October 10, 2012
This article was contributed by Paul McKenney
If you run a post-3.6 Linux kernel for long enough,
you will likely see a process named rcu_sched or
rcu_preempt or maybe even rcu_bh having
consumed significant CPU time.
If the system goes idle and all application processes exit,
these processes might well have the largest CPU consumption of
all the remaining processes.
It is only natural to ask “what are these processes and why
are they consuming so much CPU?”
The “what” part is easy: These are new kernel threads
that handle RCU grace periods, previously handled mainly in
softirq context.
An “RCU grace period” is a period of time after which
all pre-existing RCU read-side critical sections have completed,
so that if an RCU updater
removes a data element from an RCU-protected data structure and then
waits for an RCU grace period, it may subsequently safely carry out
destructive-to-readers actions, such as freeing the data element.
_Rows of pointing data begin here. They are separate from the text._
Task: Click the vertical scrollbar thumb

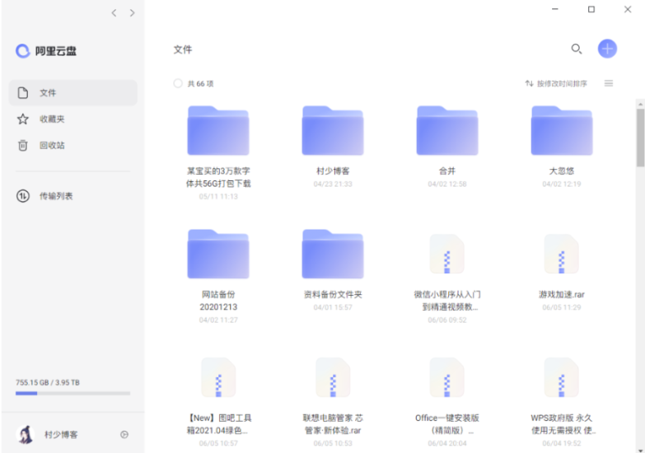Action: 640,136
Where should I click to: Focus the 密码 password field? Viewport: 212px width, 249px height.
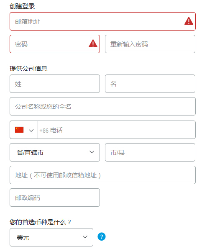click(55, 44)
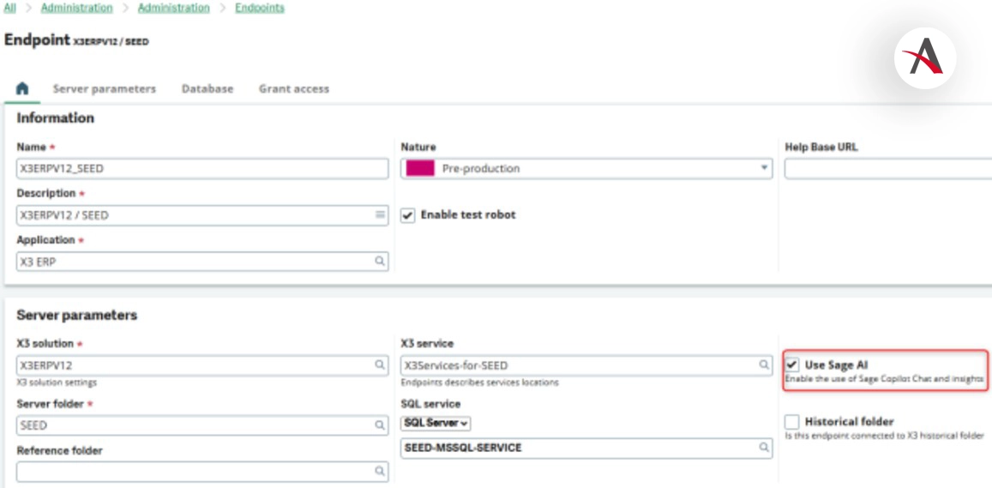Uncheck the Use Sage AI checkbox
The image size is (992, 488).
(x=792, y=364)
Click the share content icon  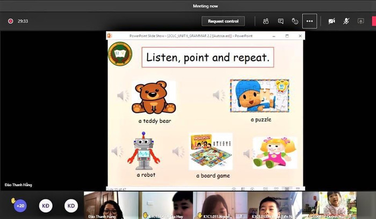(x=360, y=21)
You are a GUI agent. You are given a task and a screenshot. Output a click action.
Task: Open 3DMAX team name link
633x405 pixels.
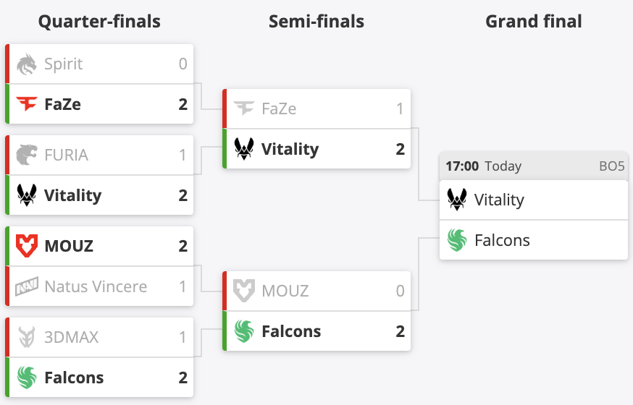coord(71,338)
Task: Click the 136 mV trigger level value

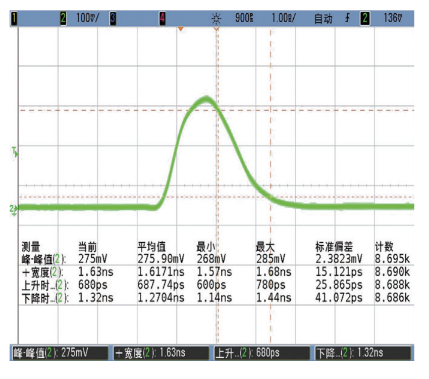Action: click(392, 19)
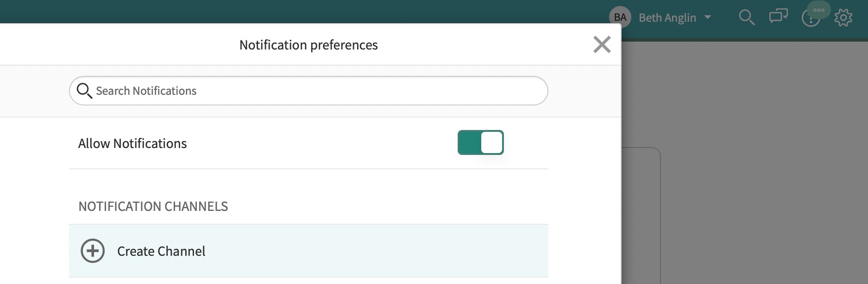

RCU read-side critical sections begin with rcu_read_lock()
and end with rcu_read_unlock().
Updaters can wait for an RCU grace period using synchronize_rcu(),
or they can asynchronously schedule a function to be invoked after
a grace period using call_rcu().
RCU's read-side primitives are extremely fast and scalable, so it
can be quite helpful in read-mostly situations.
For more detail on RCU, see:
The RCU API, 2010 Edition,
What is RCU, Fundamentally?,
this
set of slides [PDF], and
the RCU home page.
Quick Quiz 1:
Why would latency be reduced by moving RCU work to a kthread?
And why would anyone care about latency on huge machines?
Answer
The reason for moving RCU grace-period handling to a kernel thread
was to improve real-time latency (both interrupt latency and
scheduling latency) on huge systems by allowing RCU's
grace-period initialization to be preempted:
Without preemption, this initialization can inflict
more than 200 microseconds of latency
on huge systems.
In addition, this change will very likely also improve
RCU's energy efficiency while also simplifying the code.
These potential simplifications are due to the fact that kernel threads
make it easier to guarantee forward progress, avoiding hangs in
cases where
all CPUs are asleep and thus ignoring the current grace period,
as confirmed by Paul Walmsley.
But the key point here is that these kernel threads do not represent
new overhead: Instead, overhead that used to be hidden in softirq
context is now visible in kthread context.
Quick Quiz 2:
Wow!!! If
hackbench does a million grace periods in ten minutes,
just how many does something like
rcutorture do?
Answer
Now for “why so much CPU?”, which is the question
Ingo Molnar asked immediately upon seeing more than three minutes of
CPU time consumed by
rcu_sched after running a couple hours of kernel builds.
The answer is that Linux makes heavy use of RCU, so much so that
running hackbench for ten minutes can result in almost
one million RCU grace periods—and more than thirty seconds
of CPU time consumed by rcu_sched.
This works out to about thirty microseconds per grace period, which
is anything but excessive, considering the amount of work that grace
periods do.
As it turns out, the CPU consumption
of rcu_sched, rcu_preempt, and
rcu_bh
is often roughly equal to the sum of that of the ksoftirqd
threads.
Interestingly enough, in 3.6 and earlier, some of the RCU grace-period overhead
would have been charged to the ksoftirqd kernel threads.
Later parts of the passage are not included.